* Task to carry out
Retype, word for word, the part that opens with the line containing "The image size is (1140, 760)." and closes with the line containing "x-tick-label: 14 is", both lines included.

==== Listed entries

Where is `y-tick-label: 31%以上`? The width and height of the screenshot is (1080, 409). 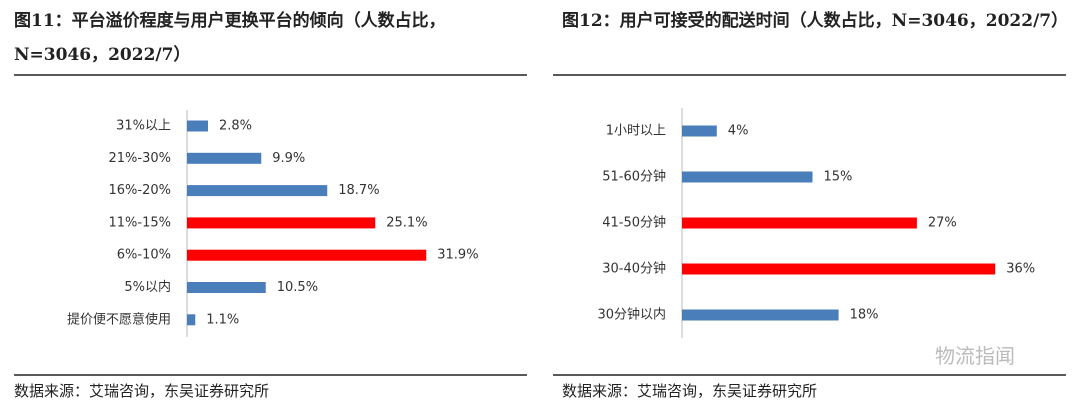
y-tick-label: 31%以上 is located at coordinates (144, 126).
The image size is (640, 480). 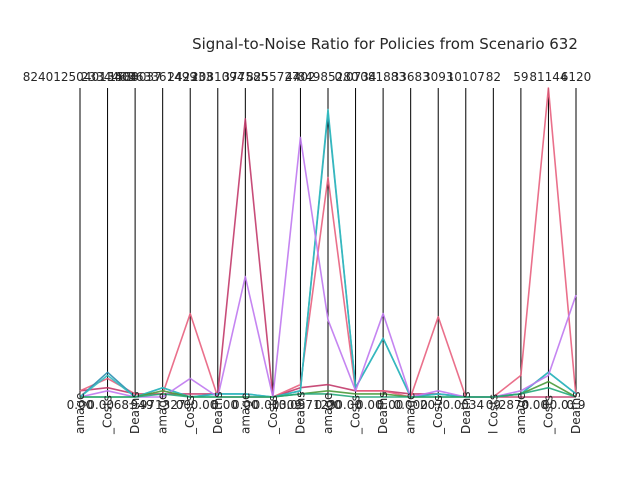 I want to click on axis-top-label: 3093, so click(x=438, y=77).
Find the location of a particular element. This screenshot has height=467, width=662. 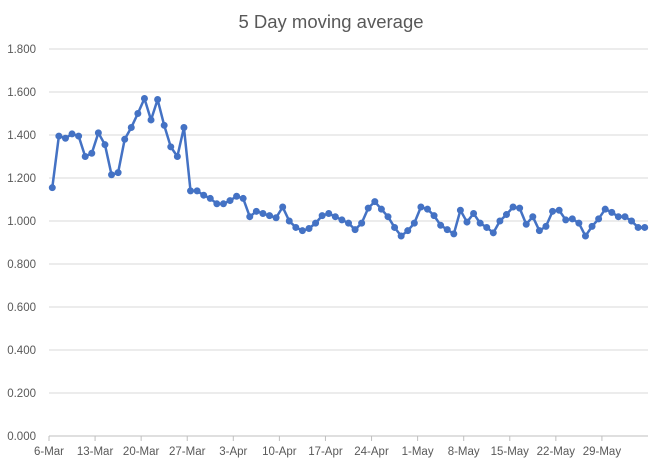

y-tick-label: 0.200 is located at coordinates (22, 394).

========
==== Listed entries

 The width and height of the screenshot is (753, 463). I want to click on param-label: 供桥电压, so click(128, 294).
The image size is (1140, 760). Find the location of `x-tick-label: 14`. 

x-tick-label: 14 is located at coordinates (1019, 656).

========
==== Listed entries

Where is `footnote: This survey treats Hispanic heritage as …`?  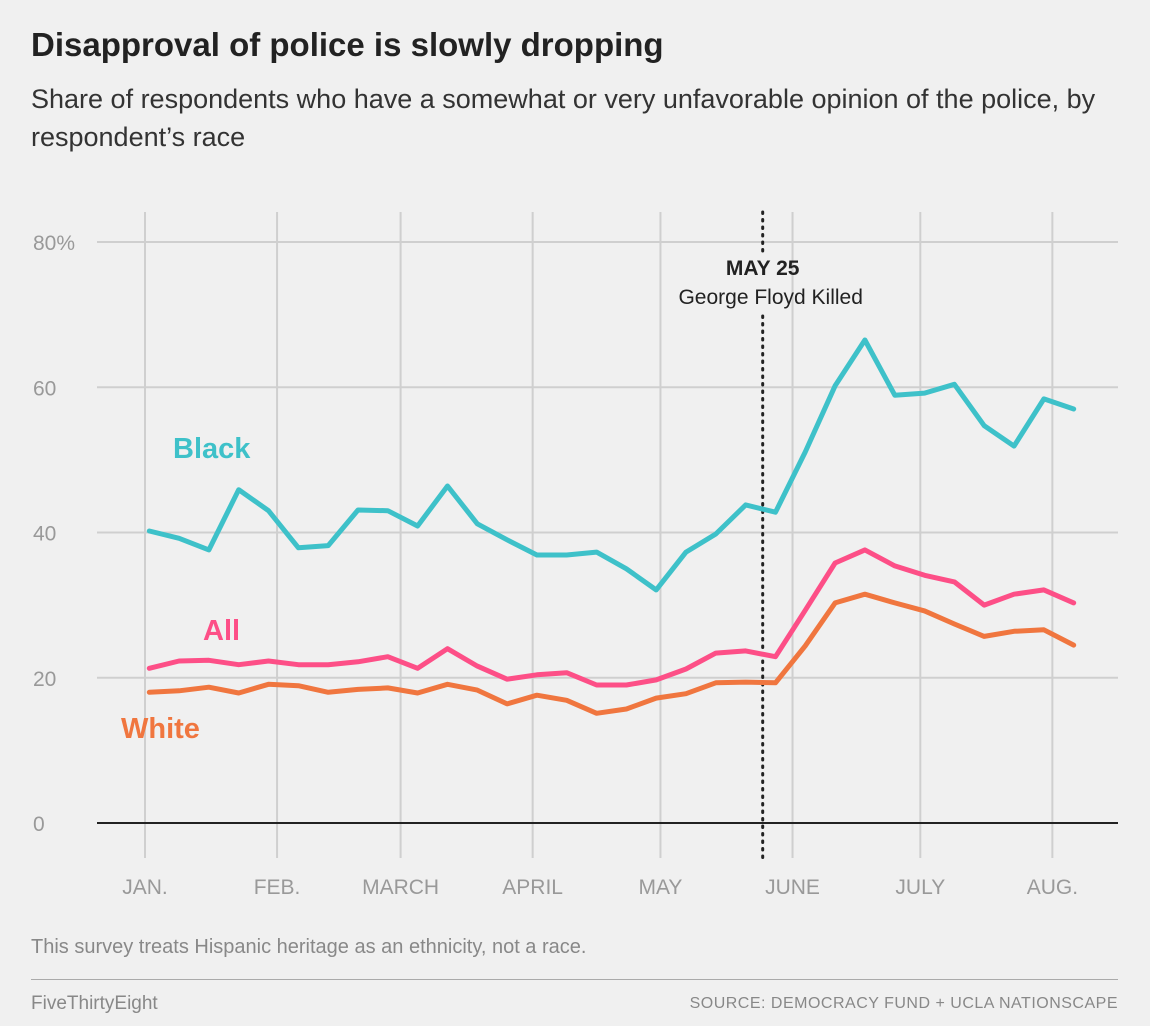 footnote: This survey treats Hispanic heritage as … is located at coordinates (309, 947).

========

* Output
The image size is (1140, 760). Find the location of `x-tick-label: 14`. 

x-tick-label: 14 is located at coordinates (1019, 656).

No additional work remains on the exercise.